From the Naughts to the Teens Mr. Hoskins appeared in such films as Enemy at the Gates (2001). Last Orders (2001), Maid in Manhattan (2002), The Sleeping Dictionary (2003), Den of Lions (2003), Vanity Fair (2004), Beyond the Sea (2004), Mrs Henderson Presents (2005), Hollywoodland (2006), Outlaw (2007), Ruby Blue (2007), A Christmas Carol (2009), Outside Bet (2012), and Snow White and the Huntsman (2012). He appeared in television adaptations of The Lost World, The Wind in the Willows, The Englishman's Boy, and Pinocchio. He also appeared on the TV show The Street, and the mini-series Neverland.

Mr. Hoskins also directed two films, The Raggedy Rawney (1988) and Rainbow (1995), as well as the episode "Fatal Caper" of Tales from the Crypt

When the average movie viewer thinks of Bob Hoskins, he or she is likely to think of Eddie Valiant from Who Framed Roger Rabbit. It was certainly a role of which Mr. Hoskins could be proud. He was incredible in the part. Mr. Hoskins was so convincing as the Los Angeles private eye that one might find hard to believe that he was an Englishman raised in London and not an American. That Mr. Hoskins could transform himself into an American private detective from the Forties (and one in a world where "Toons" are real at that) should not be surprising, as his talent as an actor was such that he could transform himself into nearly any character he wished.
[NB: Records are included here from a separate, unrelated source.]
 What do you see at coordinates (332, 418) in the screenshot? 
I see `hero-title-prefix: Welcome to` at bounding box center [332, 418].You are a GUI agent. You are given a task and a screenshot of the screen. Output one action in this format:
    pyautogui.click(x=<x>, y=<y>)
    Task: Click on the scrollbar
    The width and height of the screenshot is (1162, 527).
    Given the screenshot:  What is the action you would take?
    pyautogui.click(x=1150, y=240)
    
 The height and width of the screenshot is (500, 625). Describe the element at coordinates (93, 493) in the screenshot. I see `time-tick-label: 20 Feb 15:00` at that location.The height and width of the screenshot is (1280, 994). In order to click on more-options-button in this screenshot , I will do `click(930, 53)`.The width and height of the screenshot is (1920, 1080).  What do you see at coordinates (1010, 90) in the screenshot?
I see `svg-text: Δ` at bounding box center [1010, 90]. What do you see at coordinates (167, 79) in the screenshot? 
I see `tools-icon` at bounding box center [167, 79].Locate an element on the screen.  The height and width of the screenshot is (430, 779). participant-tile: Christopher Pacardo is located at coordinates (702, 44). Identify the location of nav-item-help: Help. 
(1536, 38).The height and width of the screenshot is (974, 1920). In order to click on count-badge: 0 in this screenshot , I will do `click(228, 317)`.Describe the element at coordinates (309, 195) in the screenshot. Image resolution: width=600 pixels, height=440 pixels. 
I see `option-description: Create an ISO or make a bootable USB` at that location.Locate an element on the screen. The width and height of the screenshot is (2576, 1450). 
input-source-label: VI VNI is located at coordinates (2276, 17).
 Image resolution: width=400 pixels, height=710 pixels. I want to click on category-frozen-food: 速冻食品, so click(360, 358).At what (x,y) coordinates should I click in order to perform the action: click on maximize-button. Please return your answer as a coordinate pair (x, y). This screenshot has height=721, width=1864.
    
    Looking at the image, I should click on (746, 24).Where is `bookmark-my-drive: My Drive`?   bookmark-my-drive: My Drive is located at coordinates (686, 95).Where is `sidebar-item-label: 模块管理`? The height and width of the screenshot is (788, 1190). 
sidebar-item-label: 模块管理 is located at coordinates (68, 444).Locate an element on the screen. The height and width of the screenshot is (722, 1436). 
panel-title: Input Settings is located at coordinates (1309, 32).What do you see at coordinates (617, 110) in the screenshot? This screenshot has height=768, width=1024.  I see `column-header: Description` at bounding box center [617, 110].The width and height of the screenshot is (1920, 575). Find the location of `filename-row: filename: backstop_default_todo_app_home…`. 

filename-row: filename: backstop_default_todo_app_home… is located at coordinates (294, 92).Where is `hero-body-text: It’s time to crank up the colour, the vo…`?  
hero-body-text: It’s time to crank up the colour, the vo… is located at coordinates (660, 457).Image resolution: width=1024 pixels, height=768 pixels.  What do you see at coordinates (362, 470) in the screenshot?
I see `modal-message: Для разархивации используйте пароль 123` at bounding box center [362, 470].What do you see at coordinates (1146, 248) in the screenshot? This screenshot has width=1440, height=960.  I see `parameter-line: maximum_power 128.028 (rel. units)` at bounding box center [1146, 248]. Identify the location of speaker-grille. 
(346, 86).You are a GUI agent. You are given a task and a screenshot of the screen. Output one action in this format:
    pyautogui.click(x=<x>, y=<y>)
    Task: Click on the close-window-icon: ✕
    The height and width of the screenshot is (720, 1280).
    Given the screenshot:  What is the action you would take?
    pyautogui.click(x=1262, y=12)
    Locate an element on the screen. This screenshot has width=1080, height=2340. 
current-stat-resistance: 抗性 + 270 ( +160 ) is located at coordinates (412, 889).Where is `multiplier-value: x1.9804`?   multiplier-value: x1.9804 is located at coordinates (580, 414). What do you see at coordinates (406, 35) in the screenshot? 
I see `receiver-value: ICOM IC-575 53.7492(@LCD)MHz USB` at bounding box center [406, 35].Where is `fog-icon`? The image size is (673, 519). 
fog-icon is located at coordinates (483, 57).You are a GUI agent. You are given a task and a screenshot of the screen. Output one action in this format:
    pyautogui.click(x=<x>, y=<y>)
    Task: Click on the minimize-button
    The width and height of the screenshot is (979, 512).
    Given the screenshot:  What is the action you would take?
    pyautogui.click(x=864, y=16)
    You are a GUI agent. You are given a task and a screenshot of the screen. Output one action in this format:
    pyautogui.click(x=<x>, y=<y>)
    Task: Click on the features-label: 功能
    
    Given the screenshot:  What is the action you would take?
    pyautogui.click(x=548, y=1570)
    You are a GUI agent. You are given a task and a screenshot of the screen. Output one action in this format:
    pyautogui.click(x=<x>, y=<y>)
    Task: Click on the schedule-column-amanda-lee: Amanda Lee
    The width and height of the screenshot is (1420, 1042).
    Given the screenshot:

Indeed, it is not many actors who can boast that they had played Benito Mussolini (in Mussolini and I),  J. Edgar Hoover (in Nixon), Winston Churchill (in World War II: When Lions Roared), and Nikita Khrushchev (in Enemy at the Gates) and played every one of them convincingly. The number of different sorts of characters that Bob Hoskins played throughout his career was simply amazing. He not only played gangsters such as Harold Shand in The Long Good Friday, but also theatre impresario Vivian Van Damm in Mrs. Henderson Presents, Captain Hook's boatswain Smee in both Hook and Neverland, shop owner Lou Landsky in Mermaids, and Catholic priest Father Michael Da Costa in A Prayer for the Dying. While many actors are confined to only playing certain types of roles, this was not the case with Bob Hoskins. He had the talent to play nearly any role he was given and be entirely convincing in that role. Indeed, even when a film in which he appeared might not be very good, his performance always was.

1 comment:

jim marquis said...

Very sad. I enjoyed his acting a great deal.